Doing a code review, I ran into this assertion in a unit test:
assertThatThrownBy(() -> shoppingCartService.payForCart(command))
.isInstanceOfSatisfying(PaymentException.class,
exception -> assertThat(exception.getMessage()).isEqualTo(
.isEqualTo("Cannot pay for ids [" + item.getId() +
"]+"], status is not WAITING"));
I feel that testing the literal text of an Exception is bad practice, but I'm unable to convince the author. (Note: this is not localized text; it's a String literal in the code with the item ID as a parameter.) My reasoning:
- If we decided that, e.g. the item's ID was a critical piece of information, it might make sense to test that the message contains the ID. But in this case, it would be better to include the ID as a field of the Exception class.

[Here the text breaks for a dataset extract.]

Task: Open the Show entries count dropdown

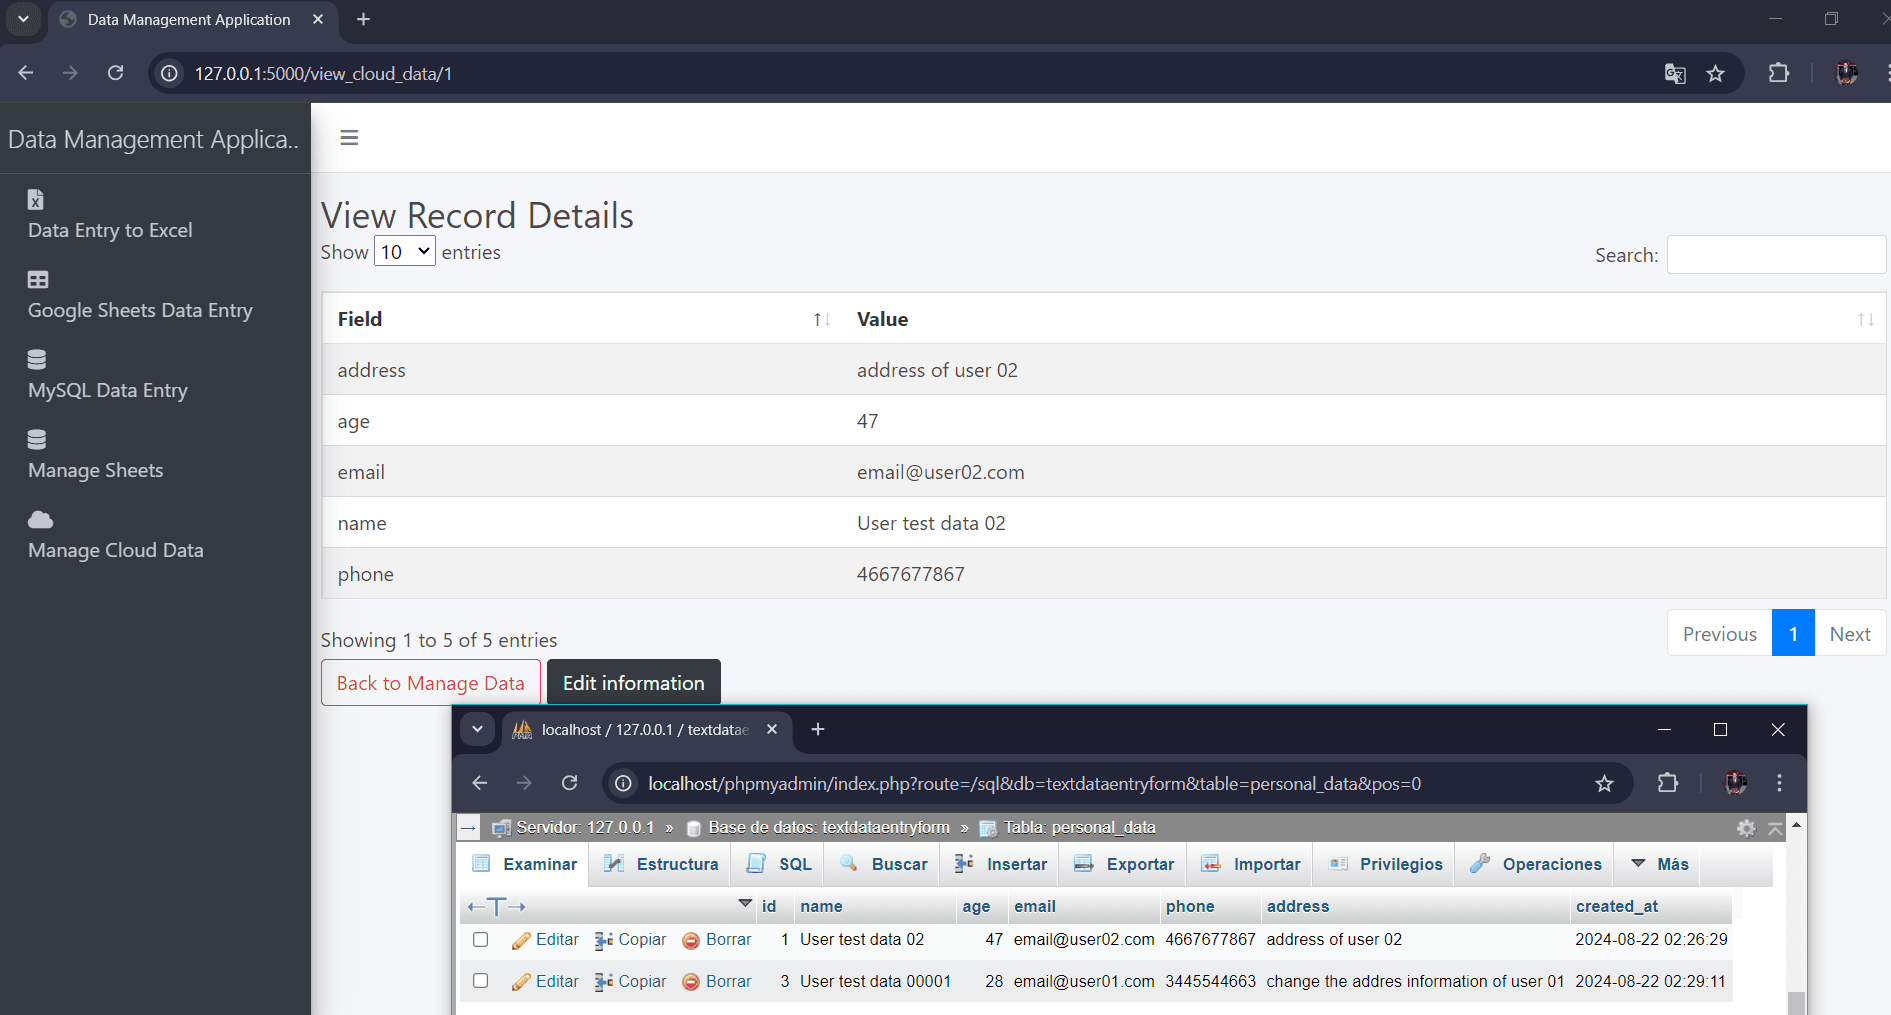Action: tap(405, 252)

- If we had some sort of external system that was automatically reading the logs and looking for certain strings (we don't), then yes, this test would be justified
- What's important in the message is that it clearly communicates what the problem is. But there must be hundreds of ways of constructing such a message, and no testing library can tell us if a plain text human language String is "clear" or "useful".
- Thus, this amounts to, e.g. writing unit tests for translations - it's pointless because the best you can do boils down to duplicating your messages file in the tests.
What's the best practice here, and why?